Your instructions. Please copy the entries from the line containing "Click the download transactions icon" through the end of the entries, both ends included, renaming "top bar" to "toolbar" and leaving everything else unchanged. Leave the pictures out of your copy.
— begin Given data —
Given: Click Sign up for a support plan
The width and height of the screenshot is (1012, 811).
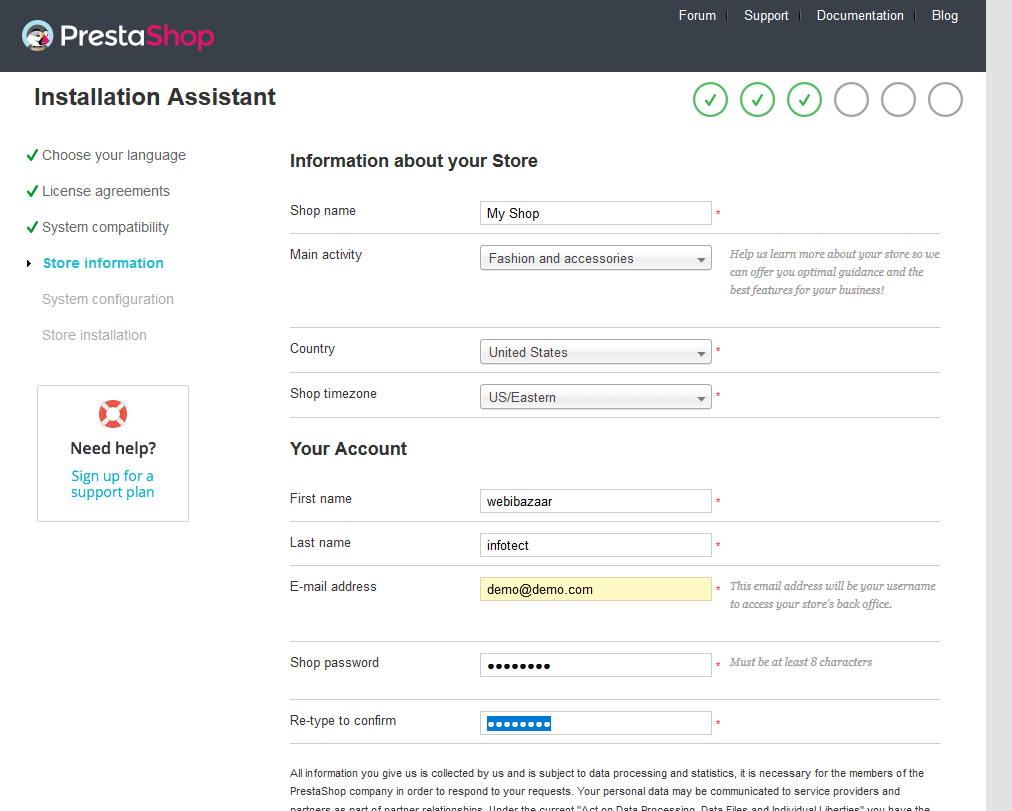Looking at the screenshot, I should click(113, 484).
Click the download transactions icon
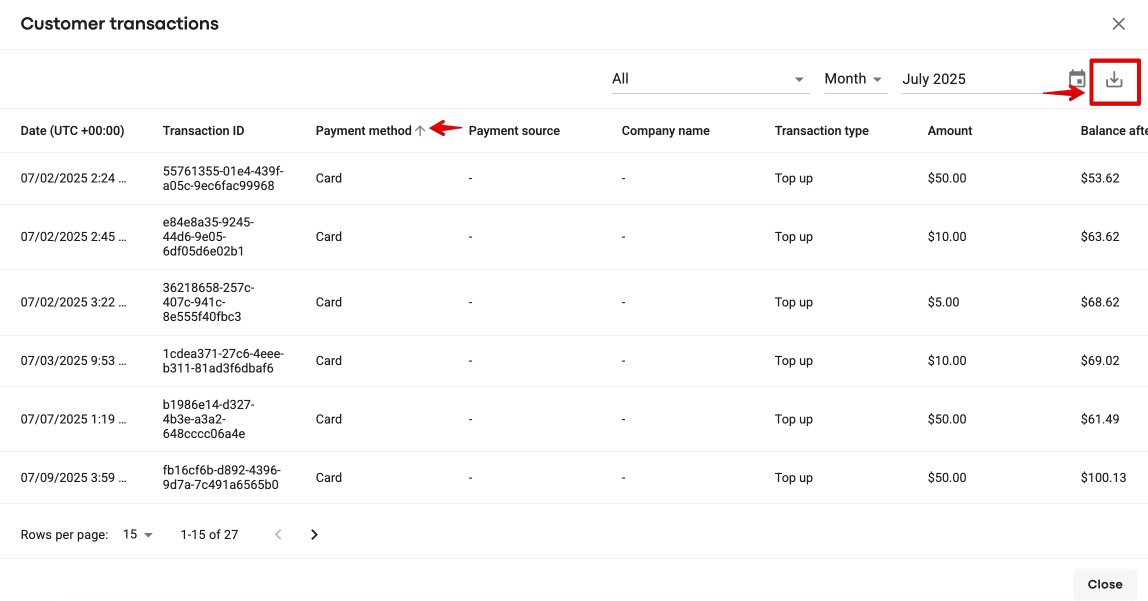Screen dimensions: 1148x601 (1114, 80)
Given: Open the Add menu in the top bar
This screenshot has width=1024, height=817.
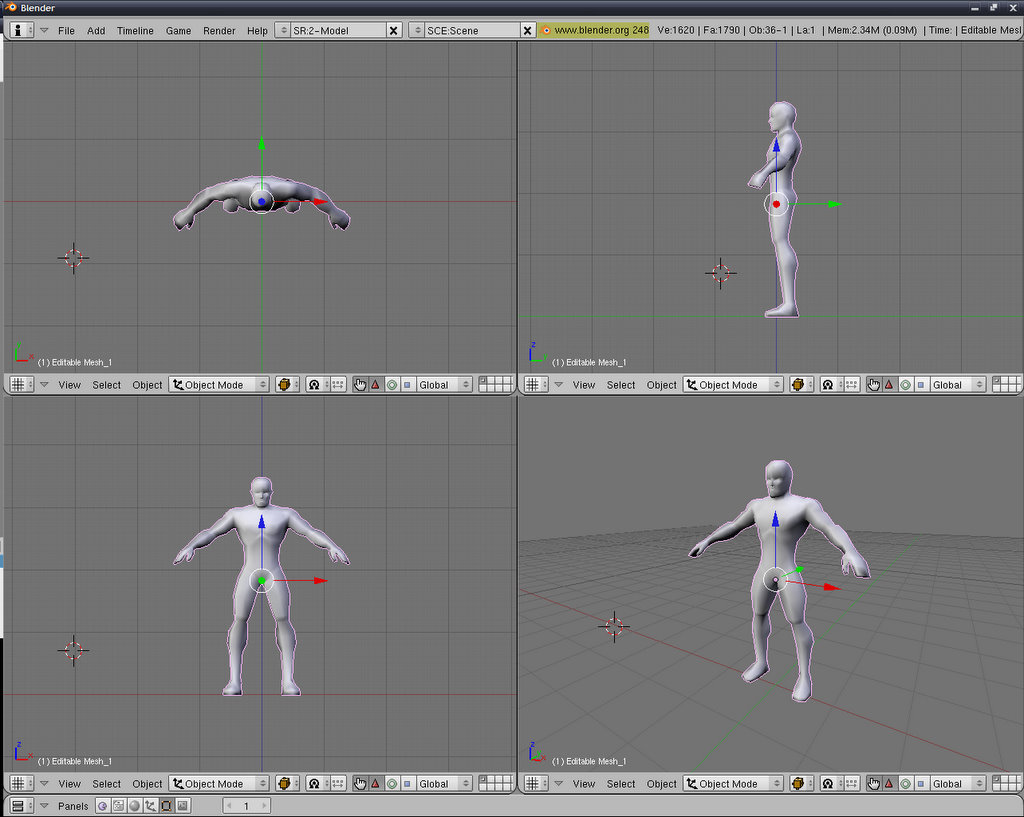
— end Given data —
Solution below.
Click the download transactions icon
Screen dimensions: 1148x601 (1114, 80)
Given: Open the Add menu in the toolbar
This screenshot has width=1024, height=817.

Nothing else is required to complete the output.